But what brings Mother's Day to mind is something I wrote last year just before Mother's Day - it was a piece about a very special kind of mother - the ones we call grandmothers. In many traditions around the world - including my own Métis/Aboriginal tradition in Canada - grandmothers are especially honored and respected.
Many a woman or man has grown up to be strong, resourceful, and respected because when their own parents were not able to provide a good upbringing, the grandparents were there to do so. And that's what I was writing about just before Mother's Day 2010. I found that post just now, and for no other reason than the fact it still touches my heart, I'm making it my first official Mother's Day post of the new year!
May your heart also be touched as you read it:
As an Aboriginal man, I am deeply moved by the Canadian grandmothers who, in the best sense of Thomas Friedman's notion of flattening, have extended their reach around the world to embrace African children suffering with HIV-AIDS.
I'm moved because, so often in our communities when families have broken down and children are at risk, it is the grandmothers who look after the kids. And not just their biological grandchildren, but also nieces and nephews, the children of friends, sometimes any child who needs nurturing in a good way.
Last year I first head about a group of Canadian grandmothers of various backgrounds whose hearts resonated to news that in Africa, where many parents of small children are deathly ill or have died from HIV-AIDS, it is the grandmothers on whom the responsibility and honor of raising these young ones has fallen.

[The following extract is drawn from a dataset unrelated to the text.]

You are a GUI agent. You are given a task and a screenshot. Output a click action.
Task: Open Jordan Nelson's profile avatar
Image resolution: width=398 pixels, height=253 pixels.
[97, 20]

Tomorrow is Mother's Day, and this morning I found a compelling story by Associated Press writer Phathize-Chief Zulu about a gathering of grandmothers in the southern Africa country of Swaziland. The gist of challenges confronting Swaziland is captured in these shocking words:
"The U.N. children's organization puts the number of orphans in this country of about 1 million at 100,000, largely due to AIDS and the virus that causes it. The U.N. says HIV prevalence in impoverished Swaziland is nearly 40 percent, the highest in the world."
Eunice Vilakati, a 67 year old Swazi woman, cares for her two granddaughters, orphaned last year, and for an ever-changing number of neighbor's kids who have been impacted by HIV-AIDS.
"When you arrive at my place you can be mistaken that all these children are my children," she told the AP. "But they are my neighbours' orphans. Where there are no grannies, they find comfort here."
Children with AIDS have died in her arms.
Aylwen Dlamini, member of a Swazi grandmother's group, explains it's the "grandmothers who are forced to provide home-based care for the sick," and that they also provide support for their neighbors.
Elizabeth Rennie belongs to the Canada's Ubuntu Grand Women. At the opening ceremony of the grandmothers' gathering she spoke in solidarity: "Canadian grandmothers are the voice of African women in Canada. We're here to learn from our African peers by listening, caring and learning, and won't rest until the African story is told."
The Guardian reports: "The African grandmothers will be joined by a delegation of 42 Canadian grandmothers from the Grandmothers to Grandmothers Campaign of the Stephen Lewis Foundation, which supports community-based organisations fighting HIV/Aids in Africa....
"Stephen Lewis, chair of the foundation, said: 'Grandmothers are the unsung heroes of Africa. These magnificently courageous women bury their own children and then look after their orphaned grandchildren, calling on astonishing reserves of love and emotional resilience.'"
On Mother's Day remember the grandmothers of the world - women of experience and of wisdom, who join hands in a sacred circle going around the world, who realize the most sacred of all trusts we have in this life is the one to raise our children in a good way.